**** ROWS ****

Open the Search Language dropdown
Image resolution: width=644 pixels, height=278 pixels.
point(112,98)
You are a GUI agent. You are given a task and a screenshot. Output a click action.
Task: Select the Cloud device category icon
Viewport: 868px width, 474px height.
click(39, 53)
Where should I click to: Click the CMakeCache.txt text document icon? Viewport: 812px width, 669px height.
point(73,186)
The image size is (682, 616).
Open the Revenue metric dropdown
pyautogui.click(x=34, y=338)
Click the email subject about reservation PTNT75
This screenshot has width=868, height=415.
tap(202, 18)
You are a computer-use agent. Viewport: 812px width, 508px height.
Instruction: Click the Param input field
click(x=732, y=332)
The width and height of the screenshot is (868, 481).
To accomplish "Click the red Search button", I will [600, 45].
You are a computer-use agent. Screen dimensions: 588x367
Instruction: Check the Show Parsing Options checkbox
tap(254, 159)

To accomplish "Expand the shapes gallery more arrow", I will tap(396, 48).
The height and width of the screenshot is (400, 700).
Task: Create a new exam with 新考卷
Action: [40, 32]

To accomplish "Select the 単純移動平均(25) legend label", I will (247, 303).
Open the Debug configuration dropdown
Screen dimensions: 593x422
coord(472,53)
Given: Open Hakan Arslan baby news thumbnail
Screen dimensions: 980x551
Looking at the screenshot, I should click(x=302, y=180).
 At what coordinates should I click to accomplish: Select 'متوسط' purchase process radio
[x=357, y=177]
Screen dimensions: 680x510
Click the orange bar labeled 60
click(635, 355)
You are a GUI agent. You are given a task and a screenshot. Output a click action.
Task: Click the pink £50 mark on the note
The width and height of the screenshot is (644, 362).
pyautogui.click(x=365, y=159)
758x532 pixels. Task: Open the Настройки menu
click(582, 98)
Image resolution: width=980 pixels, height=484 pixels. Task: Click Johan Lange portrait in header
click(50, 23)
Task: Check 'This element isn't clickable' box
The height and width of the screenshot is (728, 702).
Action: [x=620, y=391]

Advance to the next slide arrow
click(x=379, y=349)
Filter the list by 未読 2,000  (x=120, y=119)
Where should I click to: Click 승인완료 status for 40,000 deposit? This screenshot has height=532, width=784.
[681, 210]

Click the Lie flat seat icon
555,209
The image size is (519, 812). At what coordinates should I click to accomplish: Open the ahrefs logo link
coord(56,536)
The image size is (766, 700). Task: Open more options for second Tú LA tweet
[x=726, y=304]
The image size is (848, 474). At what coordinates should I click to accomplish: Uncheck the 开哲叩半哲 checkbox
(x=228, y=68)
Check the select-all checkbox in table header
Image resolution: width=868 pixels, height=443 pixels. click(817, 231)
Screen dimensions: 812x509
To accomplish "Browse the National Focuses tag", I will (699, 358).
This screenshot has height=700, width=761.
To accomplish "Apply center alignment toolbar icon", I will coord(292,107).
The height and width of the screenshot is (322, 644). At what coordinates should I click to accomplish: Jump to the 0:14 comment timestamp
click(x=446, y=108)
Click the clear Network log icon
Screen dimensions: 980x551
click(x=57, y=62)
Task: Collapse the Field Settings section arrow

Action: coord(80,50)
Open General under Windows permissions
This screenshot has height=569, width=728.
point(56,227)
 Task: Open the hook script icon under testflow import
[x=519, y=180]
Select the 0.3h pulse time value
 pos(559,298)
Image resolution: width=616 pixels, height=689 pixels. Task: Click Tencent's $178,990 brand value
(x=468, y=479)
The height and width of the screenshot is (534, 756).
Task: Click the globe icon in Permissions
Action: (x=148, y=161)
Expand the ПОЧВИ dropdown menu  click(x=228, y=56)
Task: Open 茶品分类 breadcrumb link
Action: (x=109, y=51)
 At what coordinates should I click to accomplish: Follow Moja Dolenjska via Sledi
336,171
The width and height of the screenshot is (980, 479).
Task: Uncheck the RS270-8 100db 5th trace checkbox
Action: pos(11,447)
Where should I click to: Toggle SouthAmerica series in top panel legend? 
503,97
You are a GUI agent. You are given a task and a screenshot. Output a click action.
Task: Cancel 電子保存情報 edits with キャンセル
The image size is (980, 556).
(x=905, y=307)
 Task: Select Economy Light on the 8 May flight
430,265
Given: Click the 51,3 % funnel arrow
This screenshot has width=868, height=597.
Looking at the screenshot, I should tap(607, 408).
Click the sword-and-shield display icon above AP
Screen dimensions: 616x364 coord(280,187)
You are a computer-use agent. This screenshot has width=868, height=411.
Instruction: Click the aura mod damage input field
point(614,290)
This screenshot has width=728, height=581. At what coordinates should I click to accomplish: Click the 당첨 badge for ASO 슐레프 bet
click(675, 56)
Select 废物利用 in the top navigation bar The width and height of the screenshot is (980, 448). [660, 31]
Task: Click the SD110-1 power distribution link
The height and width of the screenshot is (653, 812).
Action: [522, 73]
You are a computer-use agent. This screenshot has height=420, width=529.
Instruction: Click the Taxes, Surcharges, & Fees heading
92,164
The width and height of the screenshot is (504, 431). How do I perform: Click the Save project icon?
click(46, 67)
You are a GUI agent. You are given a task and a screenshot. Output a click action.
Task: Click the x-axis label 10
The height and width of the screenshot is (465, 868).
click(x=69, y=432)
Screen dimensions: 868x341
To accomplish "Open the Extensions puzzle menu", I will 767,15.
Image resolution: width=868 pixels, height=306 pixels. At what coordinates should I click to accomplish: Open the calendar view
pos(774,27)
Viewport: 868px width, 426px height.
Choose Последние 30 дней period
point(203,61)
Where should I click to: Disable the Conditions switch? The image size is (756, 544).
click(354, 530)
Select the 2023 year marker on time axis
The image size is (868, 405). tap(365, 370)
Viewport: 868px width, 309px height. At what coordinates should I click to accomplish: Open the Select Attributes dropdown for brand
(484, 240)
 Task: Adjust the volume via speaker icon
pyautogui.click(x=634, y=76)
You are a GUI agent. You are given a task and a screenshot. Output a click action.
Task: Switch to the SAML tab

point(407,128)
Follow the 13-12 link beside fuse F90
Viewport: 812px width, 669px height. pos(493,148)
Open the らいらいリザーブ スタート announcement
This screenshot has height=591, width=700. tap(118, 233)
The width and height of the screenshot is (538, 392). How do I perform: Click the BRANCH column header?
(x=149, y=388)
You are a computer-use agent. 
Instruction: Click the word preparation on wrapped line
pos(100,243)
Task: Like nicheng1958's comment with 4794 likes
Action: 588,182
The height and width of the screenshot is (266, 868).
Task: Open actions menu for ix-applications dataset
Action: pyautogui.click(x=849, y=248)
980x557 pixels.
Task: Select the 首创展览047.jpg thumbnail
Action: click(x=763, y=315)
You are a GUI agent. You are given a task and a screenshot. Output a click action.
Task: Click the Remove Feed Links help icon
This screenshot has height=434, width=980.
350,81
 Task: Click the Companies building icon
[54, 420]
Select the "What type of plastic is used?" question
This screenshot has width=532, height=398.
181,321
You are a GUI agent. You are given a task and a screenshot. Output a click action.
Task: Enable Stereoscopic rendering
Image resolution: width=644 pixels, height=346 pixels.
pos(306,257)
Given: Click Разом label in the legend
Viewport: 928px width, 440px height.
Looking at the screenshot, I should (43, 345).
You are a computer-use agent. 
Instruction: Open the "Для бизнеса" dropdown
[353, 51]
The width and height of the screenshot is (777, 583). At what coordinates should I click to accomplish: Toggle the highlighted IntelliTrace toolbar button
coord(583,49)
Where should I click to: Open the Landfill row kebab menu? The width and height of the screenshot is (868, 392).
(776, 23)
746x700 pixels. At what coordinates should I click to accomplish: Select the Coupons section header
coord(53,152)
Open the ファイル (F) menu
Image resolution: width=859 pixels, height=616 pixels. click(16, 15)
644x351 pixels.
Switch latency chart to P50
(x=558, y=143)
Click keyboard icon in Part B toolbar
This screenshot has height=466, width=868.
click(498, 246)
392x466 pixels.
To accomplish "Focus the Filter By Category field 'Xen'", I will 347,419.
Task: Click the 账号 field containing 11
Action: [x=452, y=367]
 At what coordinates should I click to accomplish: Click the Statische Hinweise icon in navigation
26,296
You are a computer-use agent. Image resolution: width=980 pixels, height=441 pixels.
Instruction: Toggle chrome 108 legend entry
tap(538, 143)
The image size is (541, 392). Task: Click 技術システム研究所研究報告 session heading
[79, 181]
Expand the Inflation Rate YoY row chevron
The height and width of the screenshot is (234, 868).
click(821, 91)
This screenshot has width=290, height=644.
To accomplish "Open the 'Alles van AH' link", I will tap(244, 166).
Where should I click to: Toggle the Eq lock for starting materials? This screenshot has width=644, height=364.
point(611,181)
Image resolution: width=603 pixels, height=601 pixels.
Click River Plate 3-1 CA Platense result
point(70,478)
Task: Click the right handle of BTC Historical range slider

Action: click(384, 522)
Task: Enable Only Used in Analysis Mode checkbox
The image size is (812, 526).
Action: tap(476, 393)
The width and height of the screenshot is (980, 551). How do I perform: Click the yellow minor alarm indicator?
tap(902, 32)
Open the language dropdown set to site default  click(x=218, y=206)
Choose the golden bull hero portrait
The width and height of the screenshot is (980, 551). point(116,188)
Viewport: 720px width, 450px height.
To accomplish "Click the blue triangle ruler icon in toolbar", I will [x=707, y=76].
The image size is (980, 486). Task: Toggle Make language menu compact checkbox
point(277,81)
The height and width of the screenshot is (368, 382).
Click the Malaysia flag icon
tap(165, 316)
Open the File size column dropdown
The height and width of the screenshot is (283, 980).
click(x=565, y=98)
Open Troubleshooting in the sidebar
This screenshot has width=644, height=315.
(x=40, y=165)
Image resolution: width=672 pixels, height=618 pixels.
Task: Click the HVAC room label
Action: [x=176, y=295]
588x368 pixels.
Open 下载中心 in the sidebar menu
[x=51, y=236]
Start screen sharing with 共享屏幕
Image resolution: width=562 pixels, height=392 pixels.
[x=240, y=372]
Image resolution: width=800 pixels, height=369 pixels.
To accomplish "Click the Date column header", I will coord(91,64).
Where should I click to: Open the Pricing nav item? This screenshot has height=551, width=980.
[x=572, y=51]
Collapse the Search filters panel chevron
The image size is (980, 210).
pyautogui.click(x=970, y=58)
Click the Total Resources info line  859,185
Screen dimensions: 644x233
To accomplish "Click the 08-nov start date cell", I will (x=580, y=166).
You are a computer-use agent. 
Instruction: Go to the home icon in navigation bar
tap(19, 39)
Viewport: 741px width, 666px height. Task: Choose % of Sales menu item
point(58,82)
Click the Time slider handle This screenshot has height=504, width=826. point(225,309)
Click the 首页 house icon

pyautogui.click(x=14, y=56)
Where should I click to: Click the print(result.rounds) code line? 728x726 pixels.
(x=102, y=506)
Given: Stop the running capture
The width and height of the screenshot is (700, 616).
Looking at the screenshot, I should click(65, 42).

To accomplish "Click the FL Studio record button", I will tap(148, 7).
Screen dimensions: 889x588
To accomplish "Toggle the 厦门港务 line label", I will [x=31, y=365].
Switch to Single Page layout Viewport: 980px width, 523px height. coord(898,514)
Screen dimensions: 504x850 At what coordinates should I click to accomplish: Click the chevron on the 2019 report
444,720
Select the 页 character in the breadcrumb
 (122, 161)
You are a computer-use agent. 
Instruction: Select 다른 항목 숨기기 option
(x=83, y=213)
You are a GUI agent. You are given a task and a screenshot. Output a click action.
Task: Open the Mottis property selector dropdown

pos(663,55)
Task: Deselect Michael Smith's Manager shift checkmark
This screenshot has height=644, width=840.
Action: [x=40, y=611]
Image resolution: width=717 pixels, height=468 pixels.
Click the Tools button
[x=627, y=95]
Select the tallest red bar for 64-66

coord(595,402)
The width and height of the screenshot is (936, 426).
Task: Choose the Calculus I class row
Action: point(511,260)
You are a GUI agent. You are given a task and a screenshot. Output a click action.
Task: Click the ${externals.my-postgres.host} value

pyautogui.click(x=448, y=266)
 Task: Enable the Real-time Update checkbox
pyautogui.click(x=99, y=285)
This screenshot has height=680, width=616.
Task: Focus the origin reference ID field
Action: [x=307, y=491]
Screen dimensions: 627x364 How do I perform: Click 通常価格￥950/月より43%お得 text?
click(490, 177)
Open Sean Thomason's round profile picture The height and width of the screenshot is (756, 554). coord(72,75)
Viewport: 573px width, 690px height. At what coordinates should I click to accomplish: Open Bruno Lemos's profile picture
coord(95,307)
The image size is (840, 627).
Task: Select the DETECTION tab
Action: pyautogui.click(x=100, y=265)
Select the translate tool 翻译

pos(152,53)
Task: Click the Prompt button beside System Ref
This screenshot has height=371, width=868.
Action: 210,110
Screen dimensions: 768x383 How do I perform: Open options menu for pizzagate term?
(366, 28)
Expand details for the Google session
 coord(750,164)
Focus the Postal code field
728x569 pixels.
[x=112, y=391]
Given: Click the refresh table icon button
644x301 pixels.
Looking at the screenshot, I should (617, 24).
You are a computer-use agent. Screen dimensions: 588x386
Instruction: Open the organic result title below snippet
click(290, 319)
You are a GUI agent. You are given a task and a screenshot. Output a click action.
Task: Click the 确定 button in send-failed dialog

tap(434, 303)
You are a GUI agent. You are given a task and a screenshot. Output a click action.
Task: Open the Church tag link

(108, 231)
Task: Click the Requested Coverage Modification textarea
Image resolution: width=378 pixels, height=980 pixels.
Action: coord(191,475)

****

__WORK TO COMPLETE__
Which lines in the records contain the word "computer"? Extract each of those lines in full.

__WRITTEN ANSWER__
You are a computer-use agent. Viewport: 812px width, 508px height.
You are a computer-use agent. Screen dimensions: 588x367
You are a computer-use agent. This screenshot has width=868, height=411.
You are a computer-use agent. This screenshot has height=420, width=529.
You are a computer-use agent. 
You are a computer-use agent. 
You are a computer-use agent. Image resolution: width=980 pixels, height=441 pixels.
You are a computer-use agent. 
You are a computer-use agent. 
You are a computer-use agent. Screen dimensions: 588x386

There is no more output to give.